Harry laughed. "Why, now I have you. Sure, ma'am, it's a love token."
"I shall go away, sir."
"Not till you come by the secret. I know you."
His ear was pinched. "J.R. Who is J.R., sir?"
"Jemima Regina. A queen of beauty, ma'am. She fell in love with my nose.
And offered me a thousand pound for it."
"Harry! I am going to say good night."
"Hear the truth, Alison. Do you remember—you told me I was born to be a highwayman—my stand-and-deliver stare—my—"
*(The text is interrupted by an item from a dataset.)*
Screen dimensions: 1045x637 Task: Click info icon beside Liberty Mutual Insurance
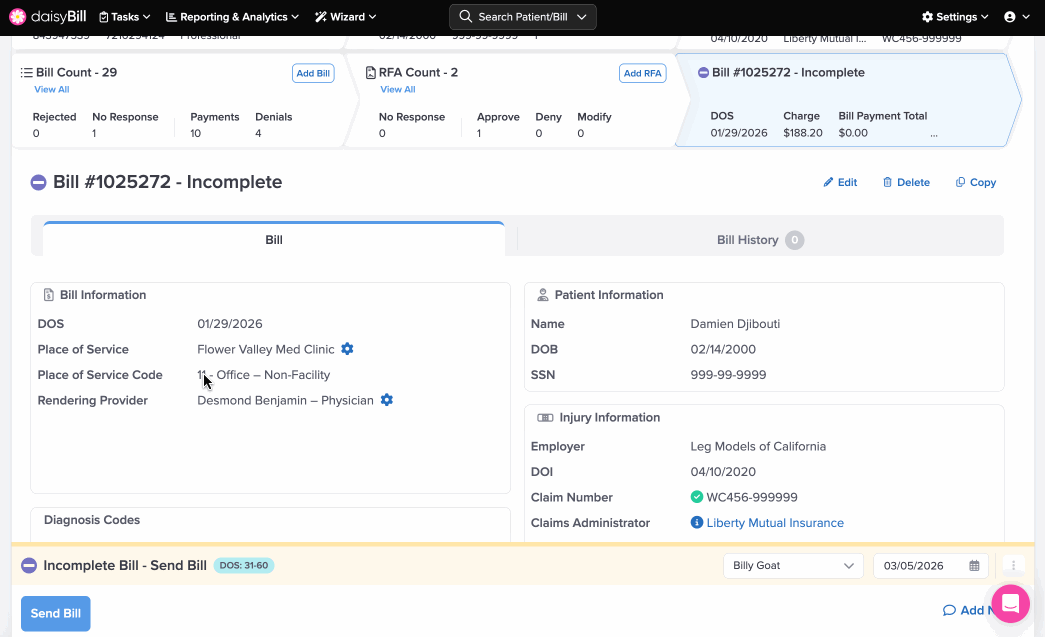(697, 523)
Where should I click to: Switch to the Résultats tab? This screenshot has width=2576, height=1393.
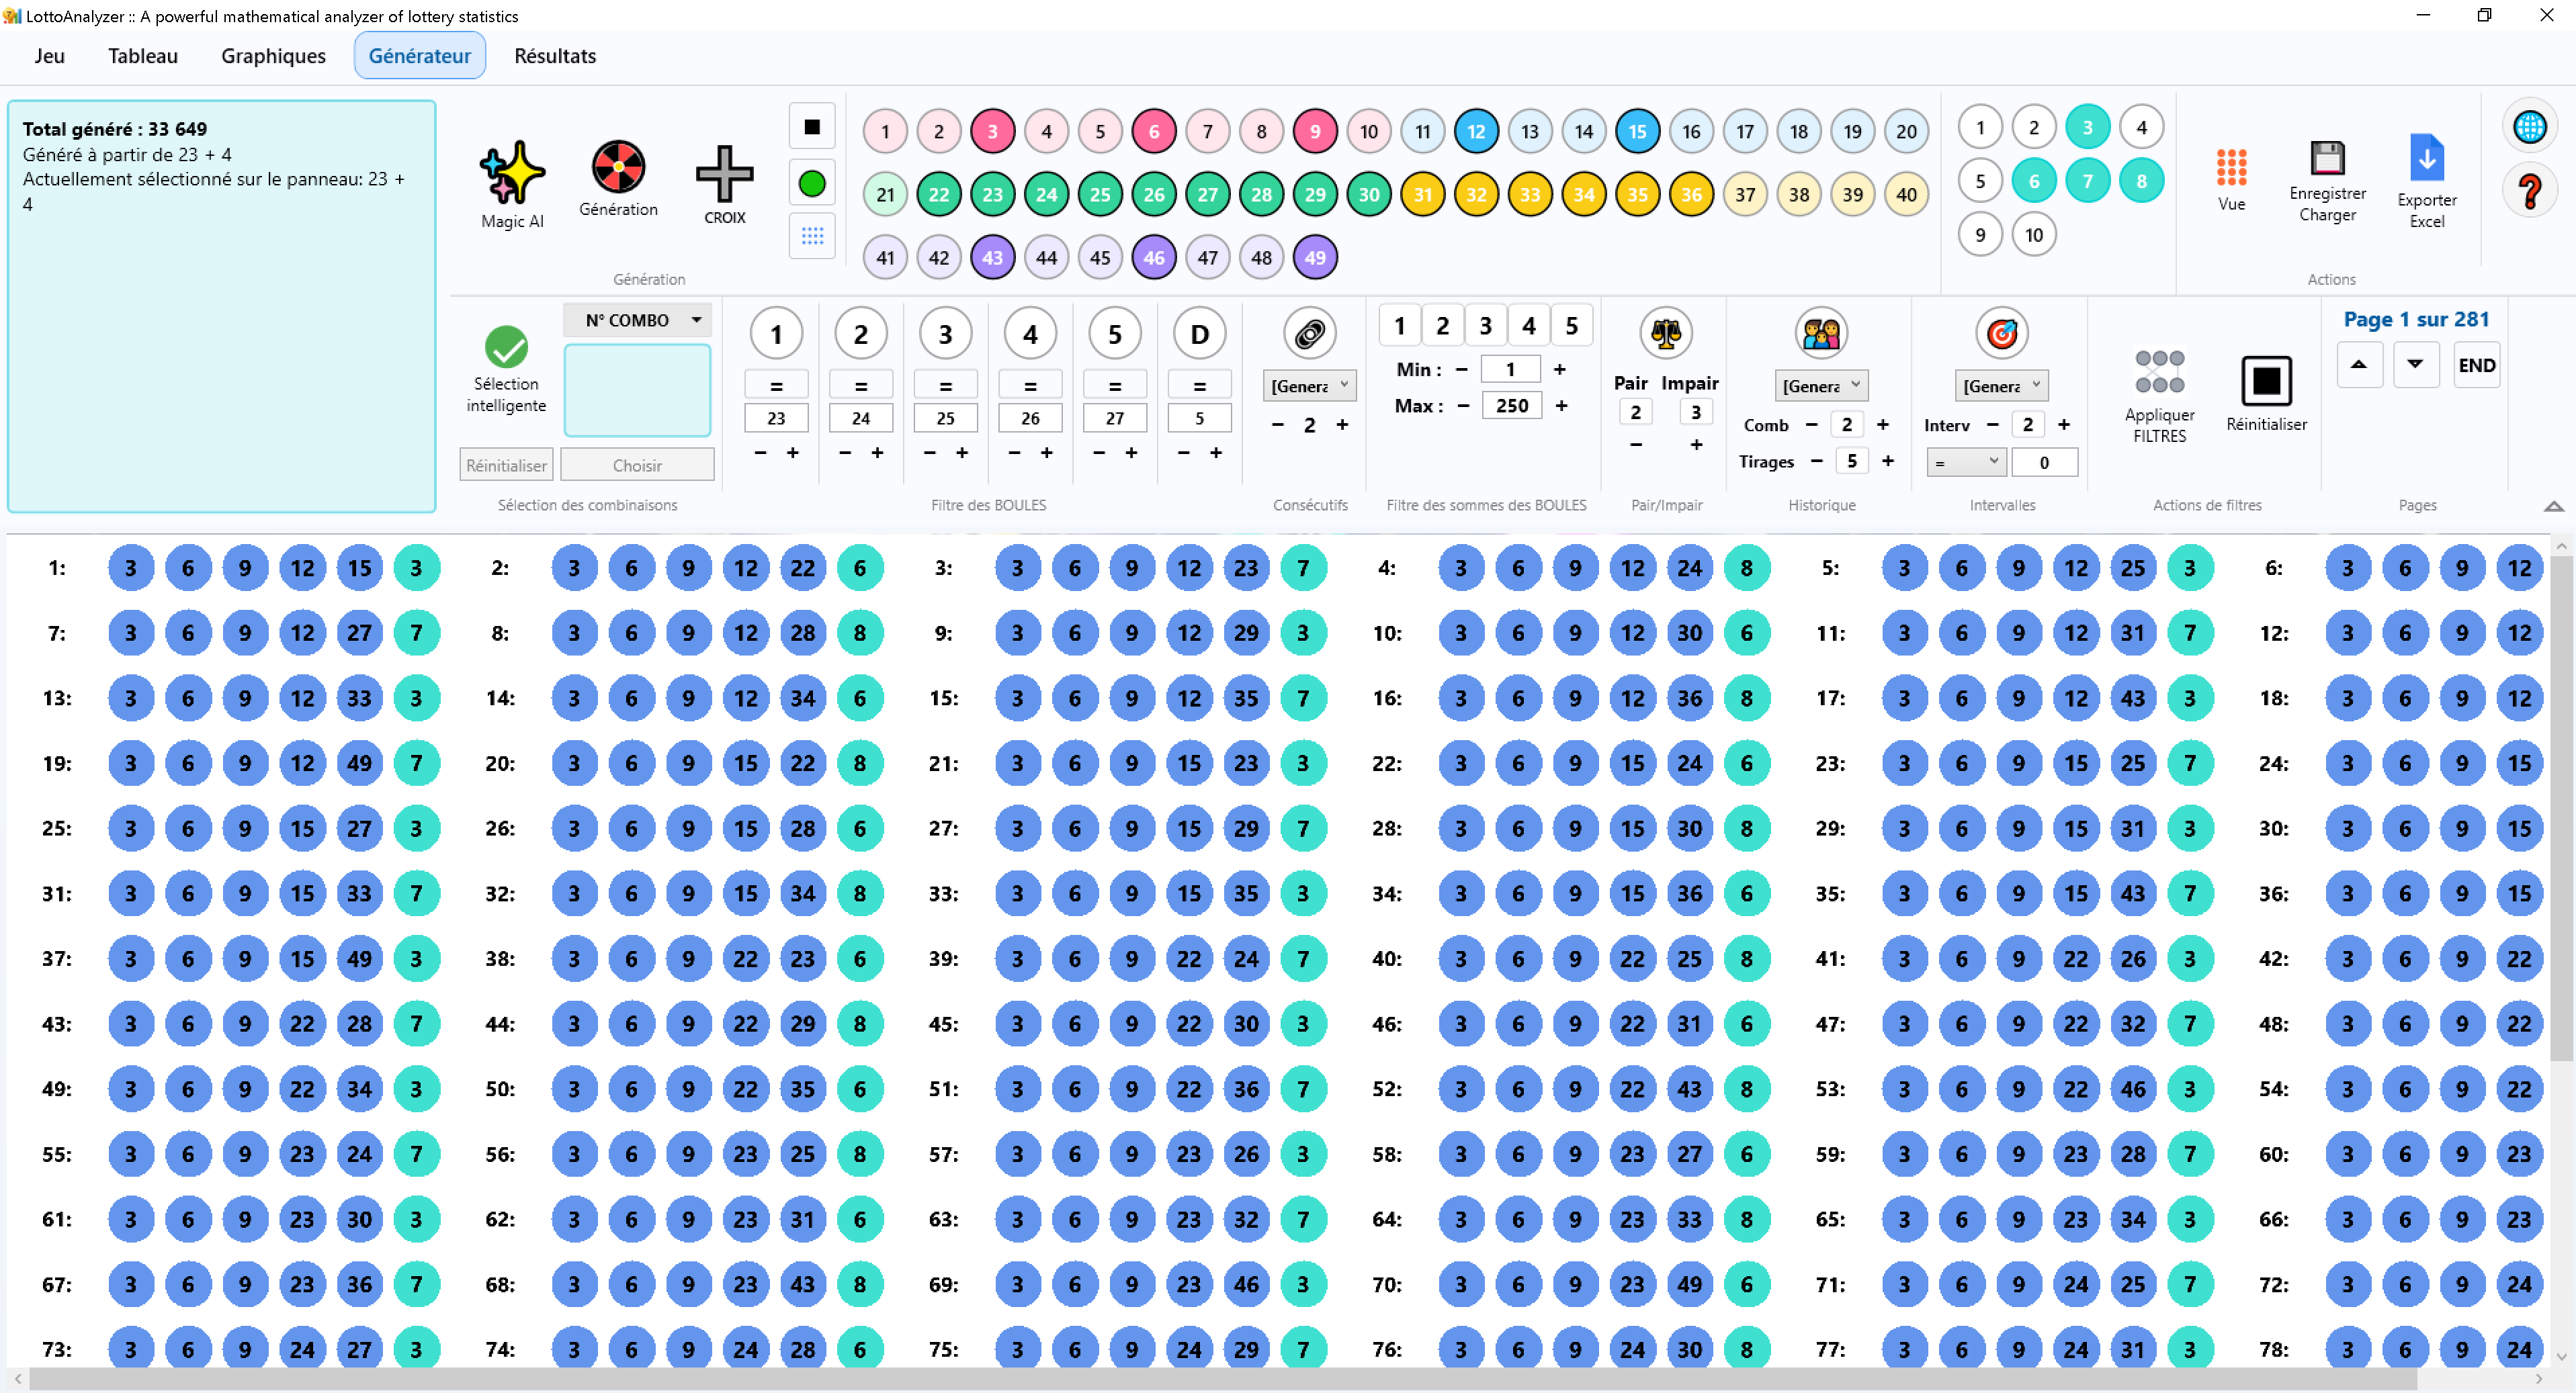(x=555, y=56)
"Oh! Don't play so. I was a fiend when I taunted you so."
"Why, child, it's nothing. Come then—J.R., it's Jacobus Rex, the poor lad, Prince James, who will never be a king, God help him. He gave me that for the memory of some little service I did him. McBean brought the toy to-day."
Alison nodded. "I will have that story from Captain McBean, sir. You tell stories mighty ill, do you know—highwayman. Yes, Harry, you are that. You pillage us all. Love, honour, you win it from all. And I—I am the last to know you."
"Bah, you will never be a wife," Harry said. "You have too much imagination. But you make a mighty fine lover, my dear."